El caso es que llevaba desde el martes queriendo escribir sobre esto. Fue uno de esos días en los que poco después de levantarte sabes que todo va a ir mal. En particular los problemas vendrían ocasionados por el exceso de pan rallado en el espacio extracelular del cerebro de las personas con las que me crucé. Contenedores de reciclaje, jornadas de recepción, dependientas de tiendas… y lo peor… el tráfico motorizado.
Irónico el detalle de la matrícula terminada en FLY justo cuando pasábamos 5 minutos en una calle de un sólo carril porque el bus de la derecha estaba desembarcando los bártulos de un grupo de guiris.
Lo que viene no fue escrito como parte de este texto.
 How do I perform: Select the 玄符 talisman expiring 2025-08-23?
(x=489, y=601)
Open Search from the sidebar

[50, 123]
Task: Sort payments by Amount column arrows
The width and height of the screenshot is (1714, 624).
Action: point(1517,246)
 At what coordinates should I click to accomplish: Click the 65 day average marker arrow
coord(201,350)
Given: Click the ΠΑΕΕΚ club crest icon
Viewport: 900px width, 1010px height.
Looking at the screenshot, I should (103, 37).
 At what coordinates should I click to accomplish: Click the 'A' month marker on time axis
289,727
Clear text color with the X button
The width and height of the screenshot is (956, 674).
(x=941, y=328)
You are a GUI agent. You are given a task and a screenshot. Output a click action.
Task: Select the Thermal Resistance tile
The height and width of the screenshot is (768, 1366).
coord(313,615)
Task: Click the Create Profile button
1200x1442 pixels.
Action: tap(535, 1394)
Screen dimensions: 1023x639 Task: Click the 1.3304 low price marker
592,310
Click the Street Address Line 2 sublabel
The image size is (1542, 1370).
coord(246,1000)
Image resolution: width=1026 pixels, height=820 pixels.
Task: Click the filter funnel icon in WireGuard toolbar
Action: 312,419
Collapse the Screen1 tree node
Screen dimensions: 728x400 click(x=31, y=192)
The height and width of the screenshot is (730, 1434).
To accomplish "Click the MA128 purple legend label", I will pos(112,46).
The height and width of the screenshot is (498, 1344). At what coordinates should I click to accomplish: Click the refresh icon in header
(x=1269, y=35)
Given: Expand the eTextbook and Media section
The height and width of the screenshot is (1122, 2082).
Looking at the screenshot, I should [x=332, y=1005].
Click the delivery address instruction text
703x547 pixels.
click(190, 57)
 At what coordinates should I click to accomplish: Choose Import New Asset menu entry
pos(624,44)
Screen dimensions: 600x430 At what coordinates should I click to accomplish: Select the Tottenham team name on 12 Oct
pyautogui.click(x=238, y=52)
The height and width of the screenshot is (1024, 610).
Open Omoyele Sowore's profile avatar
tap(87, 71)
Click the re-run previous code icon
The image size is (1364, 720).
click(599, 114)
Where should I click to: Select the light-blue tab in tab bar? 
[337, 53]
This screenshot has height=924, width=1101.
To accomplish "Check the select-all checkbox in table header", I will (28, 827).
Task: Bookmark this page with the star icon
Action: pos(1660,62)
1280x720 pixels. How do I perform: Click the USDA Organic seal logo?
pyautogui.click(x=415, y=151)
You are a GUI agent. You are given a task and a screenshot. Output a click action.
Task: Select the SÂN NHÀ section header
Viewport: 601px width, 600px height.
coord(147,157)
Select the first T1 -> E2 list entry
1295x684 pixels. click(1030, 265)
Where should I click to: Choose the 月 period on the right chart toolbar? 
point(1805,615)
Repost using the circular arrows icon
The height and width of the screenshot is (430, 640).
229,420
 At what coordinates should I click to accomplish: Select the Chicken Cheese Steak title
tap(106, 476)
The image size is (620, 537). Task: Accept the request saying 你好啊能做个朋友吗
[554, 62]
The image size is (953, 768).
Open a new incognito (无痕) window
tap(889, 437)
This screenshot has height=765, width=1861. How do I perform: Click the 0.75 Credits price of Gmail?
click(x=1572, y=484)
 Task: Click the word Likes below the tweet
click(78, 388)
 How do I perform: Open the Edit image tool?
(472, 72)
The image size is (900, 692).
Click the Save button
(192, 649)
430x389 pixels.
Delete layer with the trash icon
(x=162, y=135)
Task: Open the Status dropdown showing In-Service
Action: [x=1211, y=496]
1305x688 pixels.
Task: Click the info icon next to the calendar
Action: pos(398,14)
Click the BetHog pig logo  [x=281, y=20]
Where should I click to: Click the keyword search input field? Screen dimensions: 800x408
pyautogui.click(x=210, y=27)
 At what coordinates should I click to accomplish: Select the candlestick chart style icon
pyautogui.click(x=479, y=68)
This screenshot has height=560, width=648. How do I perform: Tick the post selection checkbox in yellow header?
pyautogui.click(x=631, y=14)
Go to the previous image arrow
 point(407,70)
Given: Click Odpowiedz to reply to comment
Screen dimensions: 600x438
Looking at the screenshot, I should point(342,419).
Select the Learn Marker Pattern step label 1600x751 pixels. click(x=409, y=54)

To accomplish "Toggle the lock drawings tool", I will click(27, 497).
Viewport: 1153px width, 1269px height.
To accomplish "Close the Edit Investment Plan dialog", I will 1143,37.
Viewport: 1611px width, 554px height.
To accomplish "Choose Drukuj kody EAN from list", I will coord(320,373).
Podría describir las situaciones más representativas de la jornada pero ahora que al fin tengo un rato para esto… me doy cuenta de que lo importante no es eso. No concuerda con mi cualidad de estudiante de ciencias (porque sí, en mi facultad se considera la Psicología como una ciencia señores, al igual que en el resto de Europa aunque le pese a la sociedad) el creer en la mala suerte y cosas del estilo. Más bien creemos en probabilidades y en profecías que se cumplen a sí mismas.
En cualquier caso… ese coche azul marino con matrícula de Barcelona que más que eses iba haciendo zetas delante mía cuando subía a mi facultad esa tarde… hace que uno llegue ya a plantearse si es mejor quedarse en casa esos días en los que las probabilidades van en contra.